Oleh Sumanto Al Qurtuby
Dalam hal “fatwa rokok”, NU lebih bijak, arif, dan fleksibel, ketimbang, misalnya, Muhammadiyah atau MUI (Majelis Ulama Indonesia).
Para kiai NU juga lebih “asyik” dan lentur dalam melihat persoalan rokok-merokok ini daripada, misalnya, kalangan ulama Salafi fanatik garis keras yang sangat ekstrem dan kaku dalam melihat rokok dan menghukumi merokok yang mereka anggap sebagai perbuatan haram dan bid’ah. Ada lagi yang bilang kalau tanaman tembakau itu diciptakan dari air kencing setan, dan dengan demikian rokok itu adalah “jelmaan iblis” untuk menggoda dan merayu manusia agar melupakan Tuhan mereka.
Berbeda dari kubu-kubu yang secara ekstrem mengharamkan rokok, NU (lembaga/jam’iyyah dan jamaahnya, termasuk para kiai, santri, maupun “pengikut abangan” NU dari kalangan non-santri dan non-kiai) tampak lebih elastis dan tidak grusa-grusu dalam melihat persoalan atau fenomena rokok-merokok ini. Para perempuan NU (santriwati, bu nyai, nining-nining, dan “jamaah abangan” NU) saya perhatikan juga tidak frontal dalam menghukumi merokok dan menghakimi perokok.

TUGAS YANG DIKERJAKAN:
(1) Tuliskan kembali dari tulisan tentang fatwa rokok di atas semua bagian mulai "Berbeda dari kubu-kubu" terus sampai "dan menghakimi perokok.", tanpa mengubah apa pun.
(2) Apakah pernyataan (a), (b), dan (c) berikut sesuai dengan tulisan tentang fatwa rokok di atas? Jawab ya atau tidak untuk masing-masing, lalu kutip kata-kata dari tulisan yang jadi penentunya.
(a) NU lebih fleksibel soal fatwa rokok daripada Muhammadiyah atau MUI.
(b) Para perempuan NU bersikap frontal dalam menghakimi perokok.
(c) Ulama Salafi fanatik garis keras menganggap merokok sebagai perbuatan haram dan bid'ah.
(3) Menurut tulisan tentang fatwa rokok di atas, ada yang bilang tanaman tembakau diciptakan dari apa?

CUPLIKAN DATA:
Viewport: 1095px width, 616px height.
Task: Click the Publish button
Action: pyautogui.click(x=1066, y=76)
--
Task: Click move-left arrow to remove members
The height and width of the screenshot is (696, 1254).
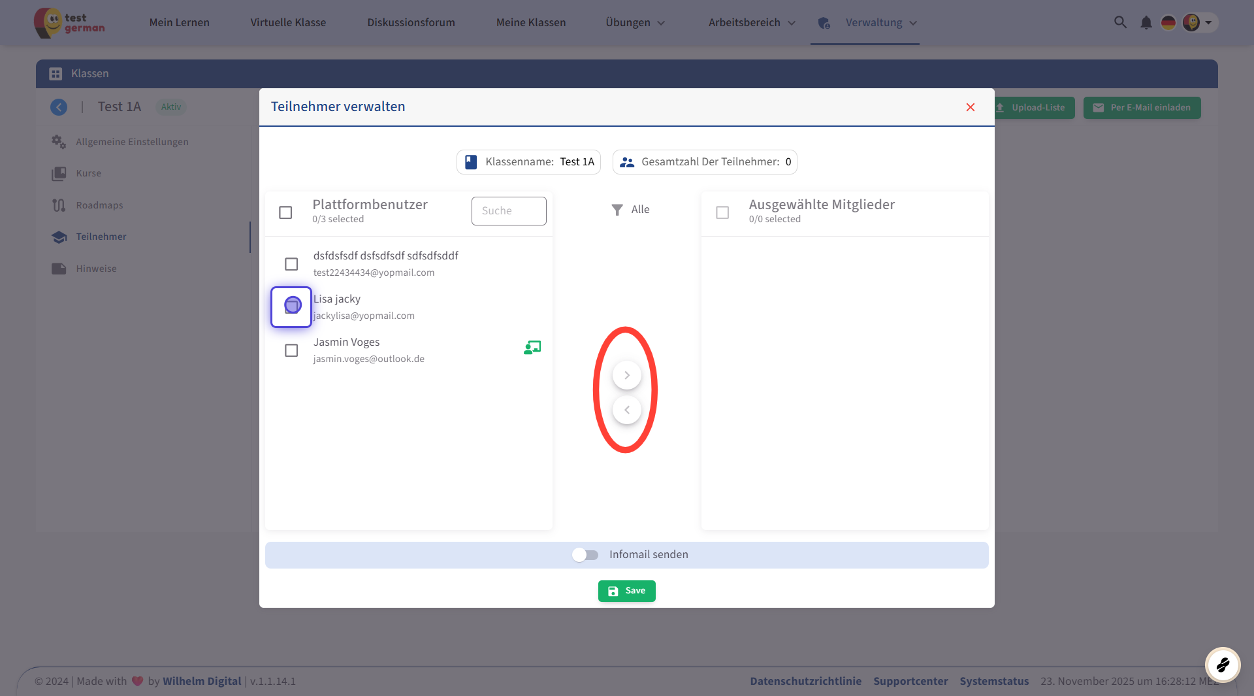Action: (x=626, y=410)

HASIL TIAP TUGAS:
(1)
Berbeda dari kubu-kubu yang secara ekstrem mengharamkan rokok, NU (lembaga/jam’iyyah dan jamaahnya, termasuk para kiai, santri, maupun “pengikut abangan” NU dari kalangan non-santri dan non-kiai) tampak lebih elastis dan tidak grusa-grusu dalam melihat persoalan atau fenomena rokok-merokok ini. Para perempuan NU (santriwati, bu nyai, nining-nining, dan “jamaah abangan” NU) saya perhatikan juga tidak frontal dalam menghukumi merokok dan menghakimi perokok.

(2)
(a) Ya: "NU lebih bijak, arif, dan fleksibel, ketimbang, misalnya, Muhammadiyah atau MUI"
(b) Tidak: "tidak frontal dalam menghukumi merokok dan menghakimi perokok"
(c) Ya: "menghukumi merokok yang mereka anggap sebagai perbuatan haram dan bid’ah"

(3) Dari air kencing setan.